Lansoprazole, 2-(((3-methyl-4-(2,2,2-trifluoroethoxy)pyridin-2-yl)methyl)sulfinyl)-1H-benzo[d]imidazole is a sub- stituted benzimidazole and is an anti-secretory and anti-ulcerativities. It is effective in treating various peptic diseases, especially those resistant to treatment with histamine H2 receptor antagonists. Therefore it is success- fully used for the treatment of duodenal ulcer, gastric ulcer, reflux oesophagits and Zollinger Ellison syndrome [1] -[6] .

In general, active pharmaceutical ingredients (APIs) are formulated with excipients as tablets, syrup and capsules.

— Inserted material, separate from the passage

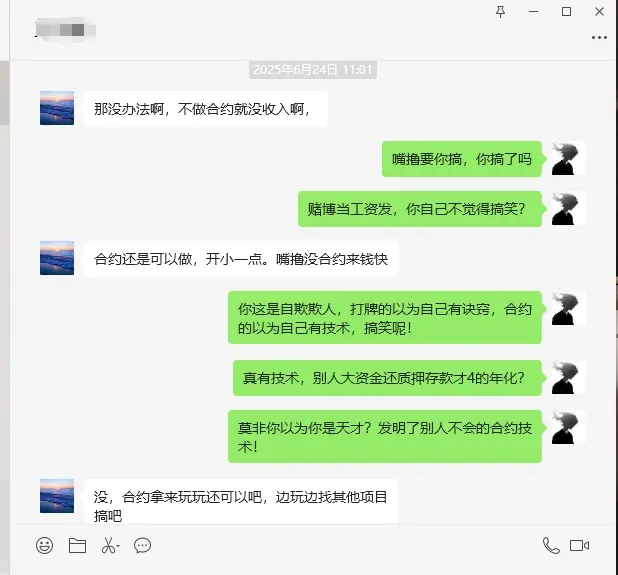The width and height of the screenshot is (618, 575).
Task: Click the left edge scrollbar handle
Action: coord(4,93)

Since the active ingredient interacts with the excipients and the formulated product is stored at different conditions, the study of API stability is critical in the drug development process. Many factors can affect the stability of a pharmaceutical product, some of them include the stability of the active ingredient, the manufacturing process, and the environmental conditions (such as oxidation, reduction, hydrolysis, and racemization that might occur [7] [8] . The study of stability under stressed conditions is important since it can cause many degradation reactions.

Prevacid I.V. for injection contains 30 mg of the active ingredient of Lansoprazole, 60 mg mannitol, 10 mg meglumine and 3.45 mg sodium hydroxide and is supplied as a sterile, lyophilized powder for I.V. (intravenous) use. Drug is a combination of sodium hydroxide and Lansoprazole, so it is important to study the degradation in basic medium and characterisation of degradation products.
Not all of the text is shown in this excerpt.